§ **Problem statement**:
Reproduce every line of the listing below exactly.

START Exercise inputs

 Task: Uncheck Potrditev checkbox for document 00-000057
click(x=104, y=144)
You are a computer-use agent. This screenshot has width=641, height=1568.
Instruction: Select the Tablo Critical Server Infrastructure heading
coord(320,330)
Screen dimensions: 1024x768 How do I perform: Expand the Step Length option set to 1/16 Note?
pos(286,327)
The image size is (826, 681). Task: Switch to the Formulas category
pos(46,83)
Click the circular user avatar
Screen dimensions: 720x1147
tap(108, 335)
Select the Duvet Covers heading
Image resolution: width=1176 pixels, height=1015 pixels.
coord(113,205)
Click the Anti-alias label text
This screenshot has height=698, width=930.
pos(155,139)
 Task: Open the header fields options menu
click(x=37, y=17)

END Exercise inputs

§ **Solution to this problem**:
 Task: Uncheck Potrditev checkbox for document 00-000057
click(x=104, y=144)
You are a computer-use agent. This screenshot has width=641, height=1568.
Instruction: Select the Tablo Critical Server Infrastructure heading
coord(320,330)
Screen dimensions: 1024x768 How do I perform: Expand the Step Length option set to 1/16 Note?
pos(286,327)
The image size is (826, 681). Task: Switch to the Formulas category
pos(46,83)
Click the circular user avatar
Screen dimensions: 720x1147
tap(108, 335)
Select the Duvet Covers heading
Image resolution: width=1176 pixels, height=1015 pixels.
coord(113,205)
Click the Anti-alias label text
This screenshot has height=698, width=930.
pos(155,139)
 Task: Open the header fields options menu
click(x=37, y=17)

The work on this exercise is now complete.